Beyond the traditional therapeutic dyad, it is often necessary to involve family members actively, although not necessarily in conventional family therapy. Therapists can invite family members to participate in part of the treatment, in a culturally appropriate manner. In some collectivist cultures, part of the self-identity and the interdependent self may be defined by the patient’s social role in relation to other family members. For example, eldest sons may need to follow their fathers’ footsteps, or the patients’ vocational status may determine how they will be treated in the community. To assist these patients, it may be necessary to use resources in either the ethnic or the mainstream community creatively to procure volunteer work or develop an alternative social role. Other community resources include indigenous healing ceremonies, such as sweat lodges among Aboriginal populations (31), and more recently developed interventions such as network therapy (32,33,34).

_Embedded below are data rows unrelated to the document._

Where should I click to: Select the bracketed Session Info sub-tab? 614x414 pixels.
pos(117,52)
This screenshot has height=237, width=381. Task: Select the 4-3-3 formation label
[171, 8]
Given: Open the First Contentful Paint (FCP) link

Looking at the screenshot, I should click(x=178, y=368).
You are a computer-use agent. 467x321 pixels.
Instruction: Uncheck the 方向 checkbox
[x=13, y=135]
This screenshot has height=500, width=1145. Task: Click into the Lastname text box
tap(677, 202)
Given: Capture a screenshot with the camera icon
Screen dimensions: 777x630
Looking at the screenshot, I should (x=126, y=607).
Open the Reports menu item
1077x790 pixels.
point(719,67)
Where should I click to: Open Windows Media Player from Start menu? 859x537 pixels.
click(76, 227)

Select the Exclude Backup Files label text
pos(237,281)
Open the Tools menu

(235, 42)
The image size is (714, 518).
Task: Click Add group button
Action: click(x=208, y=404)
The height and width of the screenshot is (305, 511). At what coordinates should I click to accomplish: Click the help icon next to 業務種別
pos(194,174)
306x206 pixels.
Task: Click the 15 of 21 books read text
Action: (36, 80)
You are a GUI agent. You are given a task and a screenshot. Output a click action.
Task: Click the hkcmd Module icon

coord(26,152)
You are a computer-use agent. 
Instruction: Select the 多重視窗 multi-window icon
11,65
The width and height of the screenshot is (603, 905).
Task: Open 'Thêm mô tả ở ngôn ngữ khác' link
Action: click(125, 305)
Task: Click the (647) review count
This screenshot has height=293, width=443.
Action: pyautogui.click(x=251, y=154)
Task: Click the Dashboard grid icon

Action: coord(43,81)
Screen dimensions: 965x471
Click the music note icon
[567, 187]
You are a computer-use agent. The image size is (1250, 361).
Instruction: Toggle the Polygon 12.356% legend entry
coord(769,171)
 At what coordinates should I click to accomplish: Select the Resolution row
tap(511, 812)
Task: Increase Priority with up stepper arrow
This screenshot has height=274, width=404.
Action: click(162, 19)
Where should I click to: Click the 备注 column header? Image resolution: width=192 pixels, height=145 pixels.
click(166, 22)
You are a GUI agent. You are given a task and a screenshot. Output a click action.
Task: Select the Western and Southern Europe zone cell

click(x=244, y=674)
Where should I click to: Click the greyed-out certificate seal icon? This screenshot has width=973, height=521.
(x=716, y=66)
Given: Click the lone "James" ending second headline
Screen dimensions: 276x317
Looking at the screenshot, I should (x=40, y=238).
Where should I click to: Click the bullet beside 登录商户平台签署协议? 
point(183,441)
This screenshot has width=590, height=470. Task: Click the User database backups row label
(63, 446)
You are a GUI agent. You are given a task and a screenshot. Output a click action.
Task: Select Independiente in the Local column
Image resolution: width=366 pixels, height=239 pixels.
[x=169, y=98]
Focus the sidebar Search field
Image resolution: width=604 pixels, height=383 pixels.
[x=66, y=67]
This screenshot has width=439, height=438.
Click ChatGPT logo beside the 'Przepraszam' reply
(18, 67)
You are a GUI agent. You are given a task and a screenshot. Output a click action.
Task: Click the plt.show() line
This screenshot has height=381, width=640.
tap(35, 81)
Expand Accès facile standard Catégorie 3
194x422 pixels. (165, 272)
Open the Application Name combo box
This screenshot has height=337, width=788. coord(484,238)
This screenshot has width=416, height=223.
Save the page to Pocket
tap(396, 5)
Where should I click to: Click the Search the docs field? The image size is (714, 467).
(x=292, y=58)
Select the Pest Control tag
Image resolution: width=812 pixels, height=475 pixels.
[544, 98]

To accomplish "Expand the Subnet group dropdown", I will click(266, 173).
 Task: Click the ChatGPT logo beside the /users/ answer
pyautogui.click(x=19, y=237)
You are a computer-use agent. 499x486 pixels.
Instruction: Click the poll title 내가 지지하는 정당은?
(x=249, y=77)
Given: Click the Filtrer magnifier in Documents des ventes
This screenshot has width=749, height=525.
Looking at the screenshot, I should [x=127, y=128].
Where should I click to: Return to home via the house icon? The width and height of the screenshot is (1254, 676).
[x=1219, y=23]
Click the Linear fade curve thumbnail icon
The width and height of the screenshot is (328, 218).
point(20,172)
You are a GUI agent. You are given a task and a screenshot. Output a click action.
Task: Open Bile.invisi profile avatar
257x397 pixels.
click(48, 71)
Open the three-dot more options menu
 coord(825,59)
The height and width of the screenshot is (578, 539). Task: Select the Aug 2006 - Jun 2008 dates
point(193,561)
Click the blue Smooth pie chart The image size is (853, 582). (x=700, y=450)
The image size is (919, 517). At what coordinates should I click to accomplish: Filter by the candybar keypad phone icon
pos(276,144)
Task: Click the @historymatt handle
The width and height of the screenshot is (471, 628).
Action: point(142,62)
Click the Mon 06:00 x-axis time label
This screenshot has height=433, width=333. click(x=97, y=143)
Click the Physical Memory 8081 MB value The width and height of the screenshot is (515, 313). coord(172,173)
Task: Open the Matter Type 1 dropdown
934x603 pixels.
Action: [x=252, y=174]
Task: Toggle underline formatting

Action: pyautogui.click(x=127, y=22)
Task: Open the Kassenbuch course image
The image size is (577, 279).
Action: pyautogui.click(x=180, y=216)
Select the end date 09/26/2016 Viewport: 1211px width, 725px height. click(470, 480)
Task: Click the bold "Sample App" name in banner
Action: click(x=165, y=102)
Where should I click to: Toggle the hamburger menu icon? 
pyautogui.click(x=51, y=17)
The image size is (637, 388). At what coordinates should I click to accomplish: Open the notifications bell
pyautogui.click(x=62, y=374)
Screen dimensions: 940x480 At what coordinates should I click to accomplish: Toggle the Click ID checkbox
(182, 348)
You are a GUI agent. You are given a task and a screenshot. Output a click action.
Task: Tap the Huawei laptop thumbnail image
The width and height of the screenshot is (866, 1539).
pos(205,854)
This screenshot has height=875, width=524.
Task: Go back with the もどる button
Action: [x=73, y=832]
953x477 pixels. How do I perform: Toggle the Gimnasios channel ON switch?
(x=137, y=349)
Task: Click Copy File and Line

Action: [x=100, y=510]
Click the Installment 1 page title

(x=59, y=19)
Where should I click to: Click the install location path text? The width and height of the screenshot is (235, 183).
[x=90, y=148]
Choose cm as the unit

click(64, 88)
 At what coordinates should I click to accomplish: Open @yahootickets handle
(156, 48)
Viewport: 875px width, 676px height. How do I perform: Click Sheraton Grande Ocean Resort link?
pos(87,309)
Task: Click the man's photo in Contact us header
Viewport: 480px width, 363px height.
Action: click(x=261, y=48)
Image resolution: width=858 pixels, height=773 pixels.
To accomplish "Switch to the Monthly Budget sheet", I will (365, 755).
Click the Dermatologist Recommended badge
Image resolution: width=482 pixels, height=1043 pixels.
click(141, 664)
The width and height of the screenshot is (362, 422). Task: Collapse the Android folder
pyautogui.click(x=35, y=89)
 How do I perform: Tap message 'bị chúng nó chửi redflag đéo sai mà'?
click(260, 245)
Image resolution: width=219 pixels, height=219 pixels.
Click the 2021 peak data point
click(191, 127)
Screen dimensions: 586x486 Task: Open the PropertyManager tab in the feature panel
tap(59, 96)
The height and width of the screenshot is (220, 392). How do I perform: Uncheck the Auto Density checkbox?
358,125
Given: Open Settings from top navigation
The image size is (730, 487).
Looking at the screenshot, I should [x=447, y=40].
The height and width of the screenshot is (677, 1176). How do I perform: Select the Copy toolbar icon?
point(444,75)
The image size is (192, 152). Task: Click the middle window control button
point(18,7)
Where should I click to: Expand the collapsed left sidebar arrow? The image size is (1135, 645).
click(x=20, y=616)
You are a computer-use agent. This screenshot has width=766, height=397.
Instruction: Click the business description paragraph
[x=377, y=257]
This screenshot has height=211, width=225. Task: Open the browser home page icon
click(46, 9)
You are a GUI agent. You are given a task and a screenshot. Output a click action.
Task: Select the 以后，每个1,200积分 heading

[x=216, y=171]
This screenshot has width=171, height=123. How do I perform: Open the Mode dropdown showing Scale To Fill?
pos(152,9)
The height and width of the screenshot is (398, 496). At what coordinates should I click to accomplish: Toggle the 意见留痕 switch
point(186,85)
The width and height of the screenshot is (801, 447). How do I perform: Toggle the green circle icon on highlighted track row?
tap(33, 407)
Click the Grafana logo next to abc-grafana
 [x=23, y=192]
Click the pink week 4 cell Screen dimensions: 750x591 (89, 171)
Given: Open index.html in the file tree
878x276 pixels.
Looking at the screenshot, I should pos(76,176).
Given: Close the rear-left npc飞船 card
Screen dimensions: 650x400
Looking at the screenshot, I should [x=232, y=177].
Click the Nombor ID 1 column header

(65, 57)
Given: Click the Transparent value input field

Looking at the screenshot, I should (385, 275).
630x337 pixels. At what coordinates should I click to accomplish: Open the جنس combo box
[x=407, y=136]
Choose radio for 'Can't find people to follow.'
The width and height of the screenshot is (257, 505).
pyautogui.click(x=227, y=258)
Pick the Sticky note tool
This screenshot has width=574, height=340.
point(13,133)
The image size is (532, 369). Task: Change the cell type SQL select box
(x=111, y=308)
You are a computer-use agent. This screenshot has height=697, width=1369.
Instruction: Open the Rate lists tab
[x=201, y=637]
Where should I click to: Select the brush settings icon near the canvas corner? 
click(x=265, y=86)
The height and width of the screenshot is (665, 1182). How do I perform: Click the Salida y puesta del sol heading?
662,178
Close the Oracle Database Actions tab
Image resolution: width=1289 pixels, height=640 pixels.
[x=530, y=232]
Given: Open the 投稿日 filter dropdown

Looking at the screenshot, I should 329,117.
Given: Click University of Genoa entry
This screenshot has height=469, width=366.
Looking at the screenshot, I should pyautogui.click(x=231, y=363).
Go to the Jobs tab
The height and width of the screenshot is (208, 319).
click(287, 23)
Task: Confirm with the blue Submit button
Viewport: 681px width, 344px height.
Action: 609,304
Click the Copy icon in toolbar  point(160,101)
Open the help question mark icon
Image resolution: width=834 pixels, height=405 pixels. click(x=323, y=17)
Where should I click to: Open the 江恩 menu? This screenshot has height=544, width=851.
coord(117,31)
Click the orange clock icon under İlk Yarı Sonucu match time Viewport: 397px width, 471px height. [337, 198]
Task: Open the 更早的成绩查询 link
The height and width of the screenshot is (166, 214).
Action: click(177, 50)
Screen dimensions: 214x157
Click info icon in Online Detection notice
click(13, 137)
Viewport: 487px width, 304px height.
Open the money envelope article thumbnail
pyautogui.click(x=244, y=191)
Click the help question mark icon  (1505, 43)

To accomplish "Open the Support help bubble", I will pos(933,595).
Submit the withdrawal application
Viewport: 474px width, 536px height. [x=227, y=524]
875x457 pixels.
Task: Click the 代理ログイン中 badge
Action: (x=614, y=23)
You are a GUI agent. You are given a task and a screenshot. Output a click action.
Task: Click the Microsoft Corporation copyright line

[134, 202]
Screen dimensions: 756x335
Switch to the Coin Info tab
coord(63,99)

Some conventional techniques may not be culturally appropriate for some patients. For example, open confrontation is not acceptable in some Asian cultures, with their emphasis on preserving “face.” Other techniques, such as paradoxical intervention, role-play, and relaxation therapy, may be difficult for some patients to grasp or use (35).
Termination
Ethnic patients and their families may particularly need to maintain contact after termination, owing to limited support in the community and to their cultural understanding of relationships, which are rarely terminated artificially. Therapists may choose to leave the “door ajar” and maintain a link with patients and family members by defining appropriate circumstances in which they should reconsult. Sometimes, an institutional transference may be established, enabling patients to derive continued support from institutions such as hospitals or community agencies, should a particular therapist become unavailable.